• _About this exercise_: In the records below, which lines include "agent"? Copy them.

Supplied records Block Start

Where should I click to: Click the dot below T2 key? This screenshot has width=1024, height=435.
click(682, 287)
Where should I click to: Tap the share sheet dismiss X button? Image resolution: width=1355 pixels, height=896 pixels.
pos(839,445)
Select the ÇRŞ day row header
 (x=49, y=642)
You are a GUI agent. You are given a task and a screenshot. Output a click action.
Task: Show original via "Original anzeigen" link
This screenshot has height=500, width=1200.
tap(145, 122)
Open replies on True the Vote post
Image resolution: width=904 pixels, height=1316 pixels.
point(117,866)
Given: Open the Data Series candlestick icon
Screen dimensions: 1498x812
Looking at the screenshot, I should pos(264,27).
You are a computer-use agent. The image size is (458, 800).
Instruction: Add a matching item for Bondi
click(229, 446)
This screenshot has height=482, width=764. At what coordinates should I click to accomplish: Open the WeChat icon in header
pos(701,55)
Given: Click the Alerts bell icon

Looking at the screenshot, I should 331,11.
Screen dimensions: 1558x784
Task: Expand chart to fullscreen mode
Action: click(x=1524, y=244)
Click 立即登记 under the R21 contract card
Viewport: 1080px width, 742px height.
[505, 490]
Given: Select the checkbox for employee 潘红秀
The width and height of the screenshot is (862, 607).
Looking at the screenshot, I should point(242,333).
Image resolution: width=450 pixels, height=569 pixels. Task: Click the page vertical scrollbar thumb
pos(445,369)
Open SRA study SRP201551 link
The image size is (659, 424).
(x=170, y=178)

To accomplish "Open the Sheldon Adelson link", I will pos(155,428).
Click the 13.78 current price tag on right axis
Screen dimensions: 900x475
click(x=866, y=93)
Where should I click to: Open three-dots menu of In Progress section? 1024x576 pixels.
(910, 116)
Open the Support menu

Supplied records Block End

• _Task output_:
You are a GUI agent. You are given a task and a screenshot. Output a click action.
You are a computer-use agent. The image size is (458, 800).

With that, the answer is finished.